ML-reconstituted tree of full-length unedited KS domains from trans-AT PKS enzymes. For clarity, known clades and clades not relevant to TrtKS were collapsed. The KS domains are numbered according to the occurrence in the gene cluster starting from the 5′ end, as previously established (20). The numbers in parenthesis indicate total number of KS domains in the clade, number of KS with known function and matching specificity/number of KS with unknown function/number of KS with known function and mismatching specificity, exactly as previously described (21). Alb, albicidin; Bae, bacillaene (Bacillus amyloliquefaciens); Bry and BryX, bryostatin; BBR and BBR2, Brevibacillus brevis NBRC 100599 clusters BBR47_31930-32020 and BBR47_39780-39920; BCER, Bacillus cereus BSGC 6E1 cluster; BT2, Burkholderia thailandensis MSMB43 cluster; Bat, batumin; BATR, Bacillus atrophaeus 1942 cluster; BTP, Bacillus thuringiensis pondicheriensis BGSC 4BA1 cluster; CACI, Catenulispora acidiphila DSM 44928; CC, CC2, and CC3, Clostridium cellulolyticum H10 clusters Ccel_0858-0868, Ccel_2373-2386, and Ccel_0965-0980; Chi, chivosazol; Cor, corallopyronin; Dif, difficidin; Dsz, disorazol; Els, elansolid; Etn, etnangien; GU, Geobacter uraniireducens Rf4; Kir, kirromycin; Lkc, lankacidin; Lnm, leinamycin; Mgs, migrastatin; MICAU, Micromonospora aurantiaca ATCC 27029 cluster; Mmp, mupirocin; Mln, macrolactin; MSP, Micromonospora sp. ATCC 39149; Onn, onnamide; Ozm, oxazolomycin; Ped, pederin; Pel, Peltigera membranaceae cluster; PPA, Plesiocystis pacifica SIR-1 cluster; Psy, psymberin; Rhi, rhizoxin; SBI, Streptomyces bingchenggensis BCW-1 cluster; Sor, sorangicin; SG, Streptomyces griseus NPRC 13350 cluster; Ta, myxovirescin; Tai, thailandamide; Trt, tartrolon (T. turnerae T7901); Vir, virginiamycin M.

Fig. 5.

qPCR of trtF amplified from T. turnerae T7901 SBM broth cultures, the same medium under low inorganic phosphate (low Pi), and iron-starved (low Fe) conditions. Expression values were normalized to ftsZ.

Fig. 6.

In vivo expression analysis of the trt cluster in shipworms. (A) Reverse-transcriptase PCR products with Lyrodus pedicellatus gills total RNA and primer pairs specific for the trtD, trtE, and trtF PKS-coding genes and for the constitutively expressed ftsZ as positive control (Left). Control PCR reactions with Taq polymerase, primer pairs for ftsZ, and Lyrodus pedicellatus gills total RNA or DNA (Right). (B) Analysis of trtD in vivo expression by qPCR using bulk RNA from three different L. pedicellatus shipworms.

Fig. 7.

HPLC, HR-MS, and MS/MS analysis of shipworm crude extract.
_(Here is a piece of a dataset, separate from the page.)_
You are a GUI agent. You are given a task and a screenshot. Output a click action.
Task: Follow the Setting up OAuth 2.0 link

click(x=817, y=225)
HPLC chromatogram of a representative crude extract of a L. pedicellatus shipworm (Top), HR-MS (Middle), and MS/MS fragmentation pattern (Bottom) of the peak corresponding to that of compound 1 (Fig. S2).

Fig. 8.

Potential functions of tartrolon in the shipworm–microbial symbiosis. Tartrolon is proposed to participate in bacterial inhibition, either in the gills (Right) by inhibiting certain bacterial phylotypes or in the cecum (Left) by preventing microorganisms from scavenging glucose.

Fig. P1.

Proposed model for the antibacterial activity of tartrolon E (structure shown) in shipworm–microbial symbiosis. Tartrolon is proposed to inhibit microorganisms either in the gills (to inhibit competing symbionts) (Right) or in the cecum (to prevent microorganisms from scavenging glucose) (Left).